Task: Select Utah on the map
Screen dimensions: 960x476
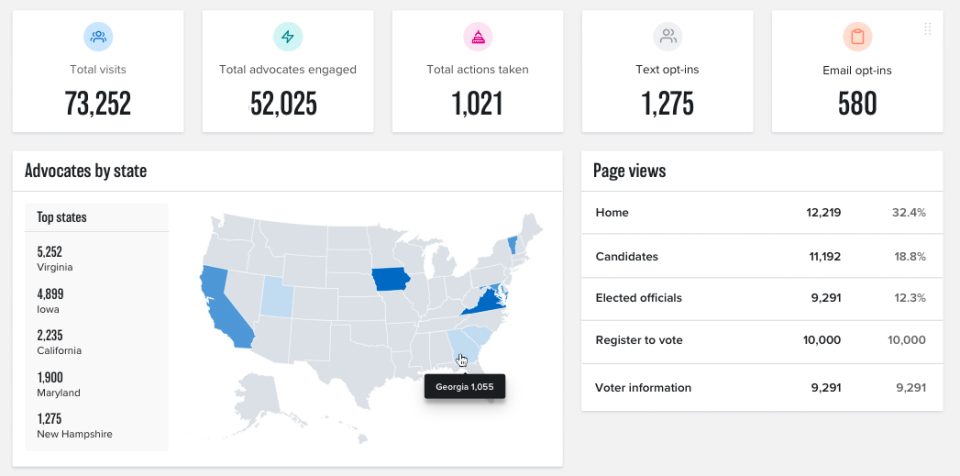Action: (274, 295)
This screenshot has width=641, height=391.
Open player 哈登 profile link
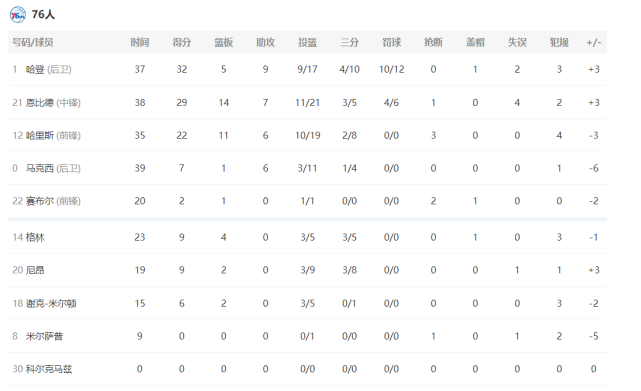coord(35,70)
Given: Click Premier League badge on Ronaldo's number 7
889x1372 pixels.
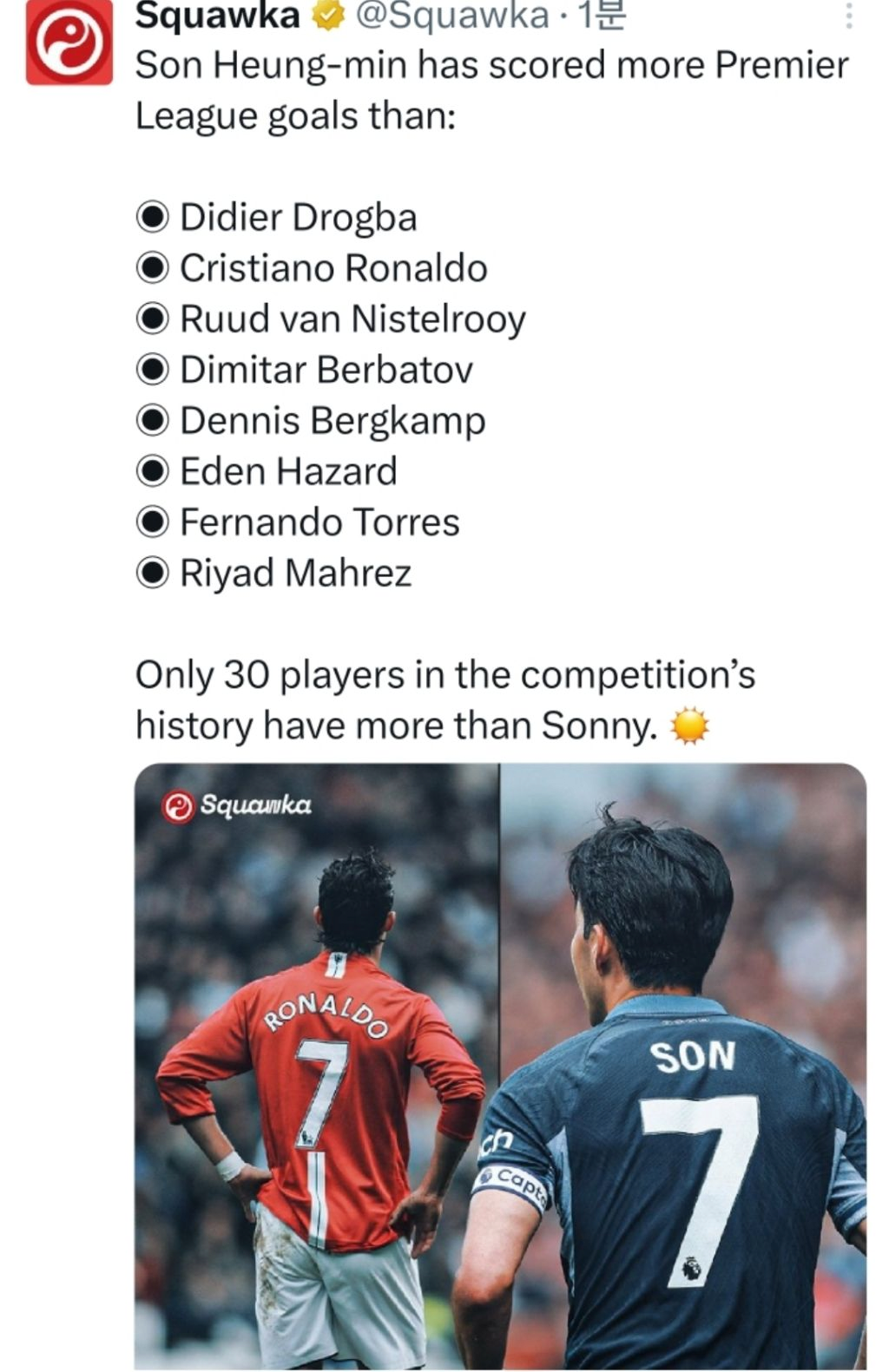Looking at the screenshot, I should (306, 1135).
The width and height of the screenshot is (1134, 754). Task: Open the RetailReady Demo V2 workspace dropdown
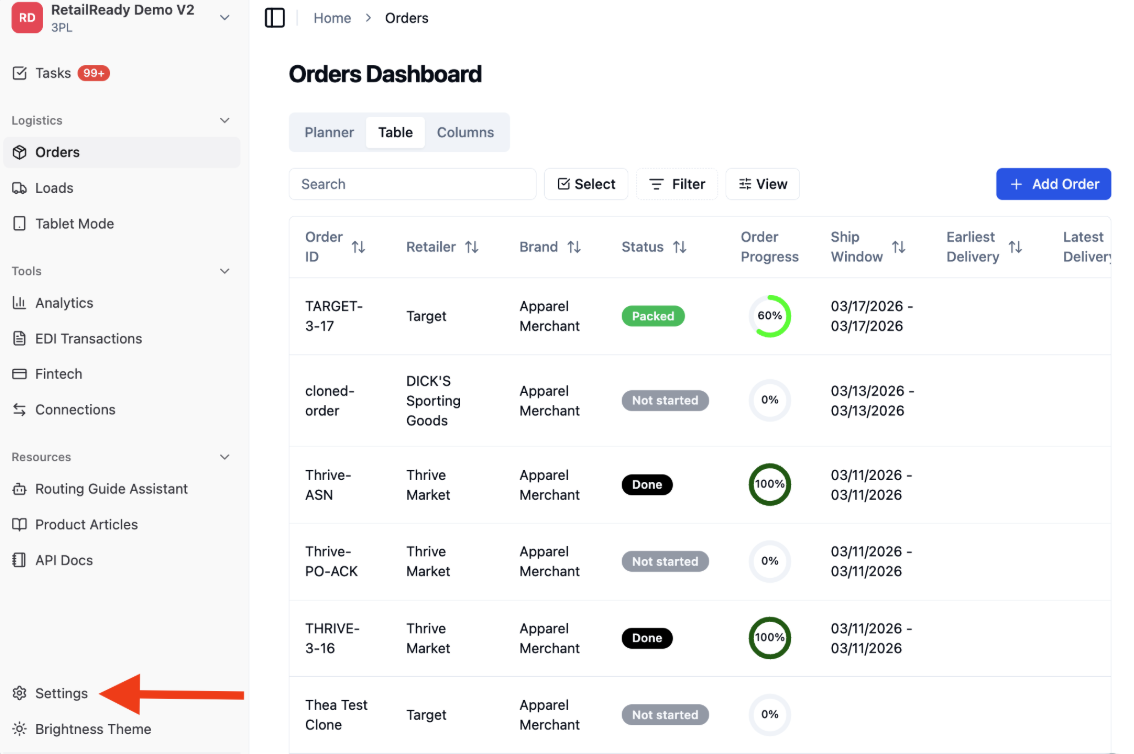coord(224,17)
***
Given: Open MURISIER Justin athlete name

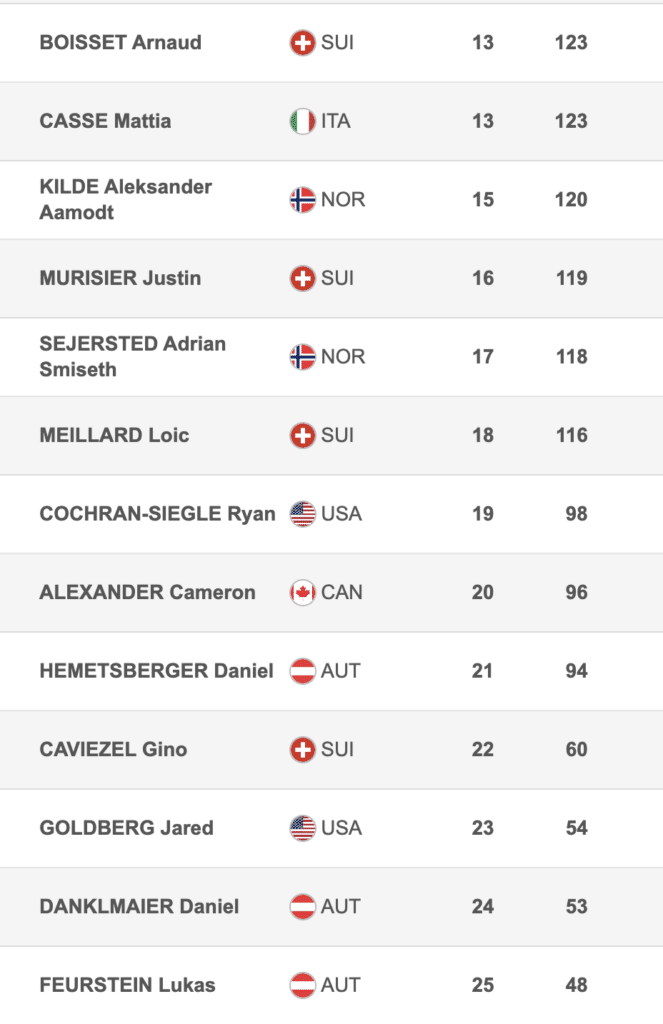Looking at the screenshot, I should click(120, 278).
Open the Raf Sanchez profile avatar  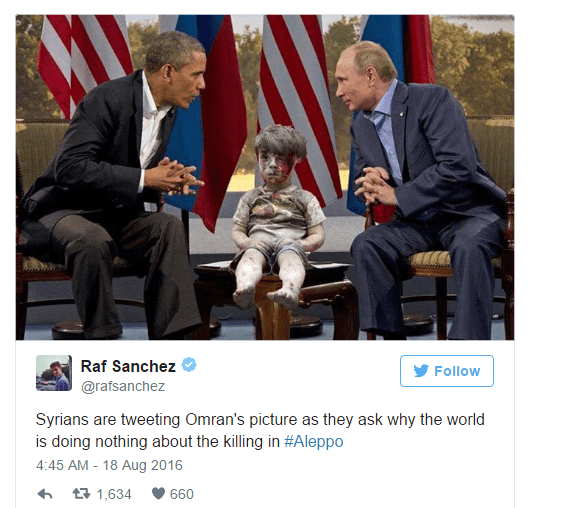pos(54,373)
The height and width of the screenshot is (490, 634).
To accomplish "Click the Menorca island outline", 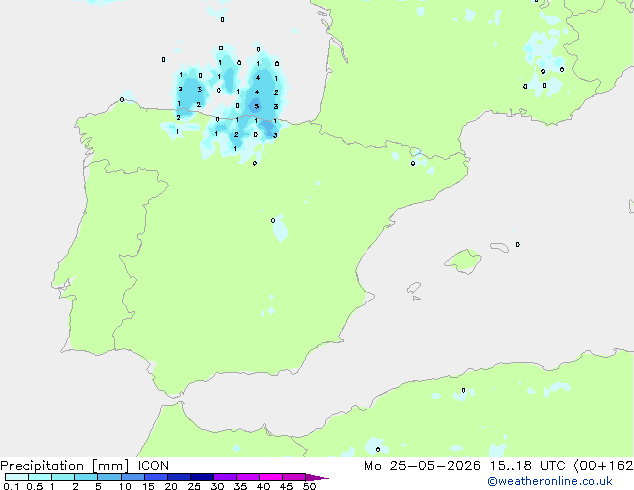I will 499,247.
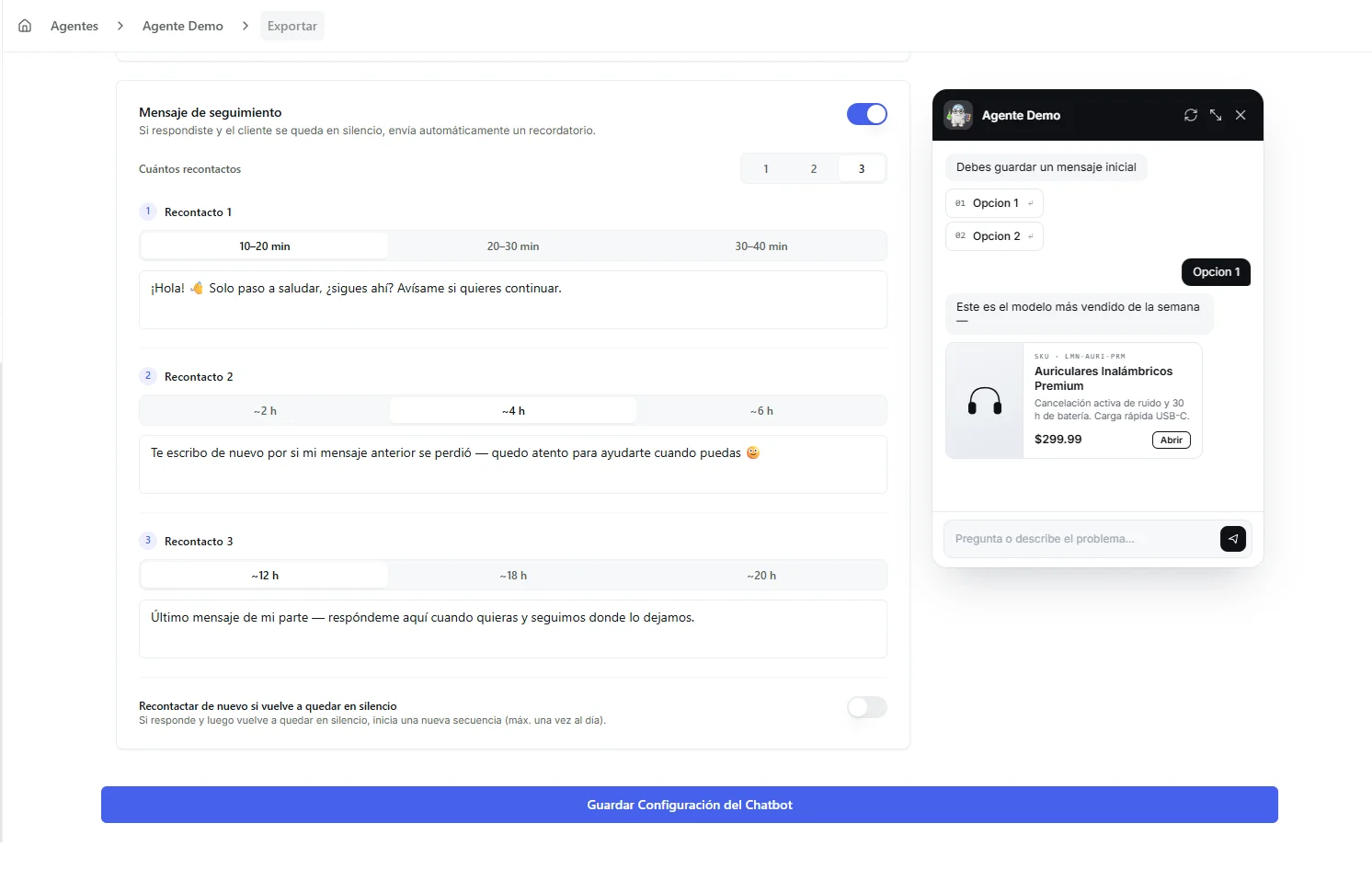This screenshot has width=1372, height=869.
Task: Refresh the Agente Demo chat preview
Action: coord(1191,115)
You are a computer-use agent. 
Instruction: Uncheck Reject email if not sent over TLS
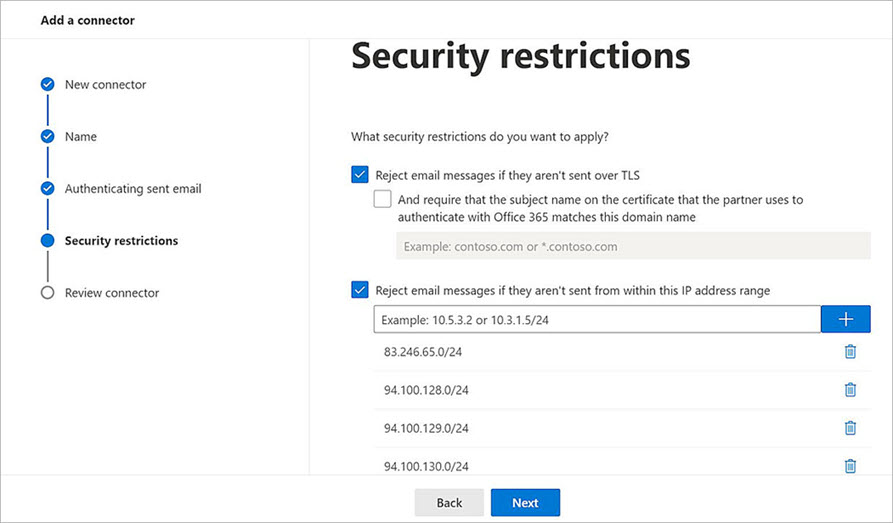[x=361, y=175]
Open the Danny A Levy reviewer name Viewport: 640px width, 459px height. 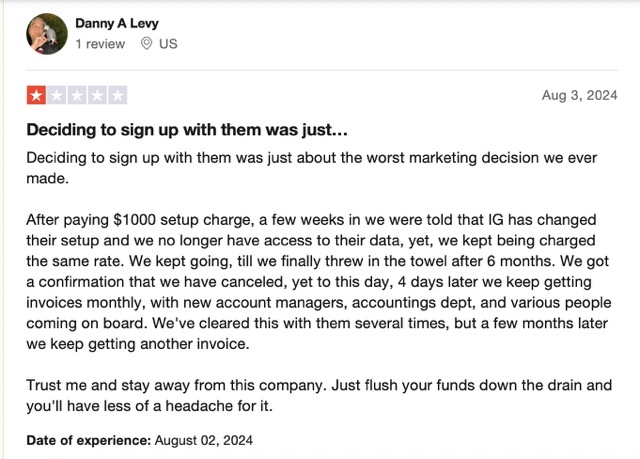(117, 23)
***
Count the lines in the data above that contain the string "Task", and reply with the number alone.

| PROBLEM SOLUTION |
3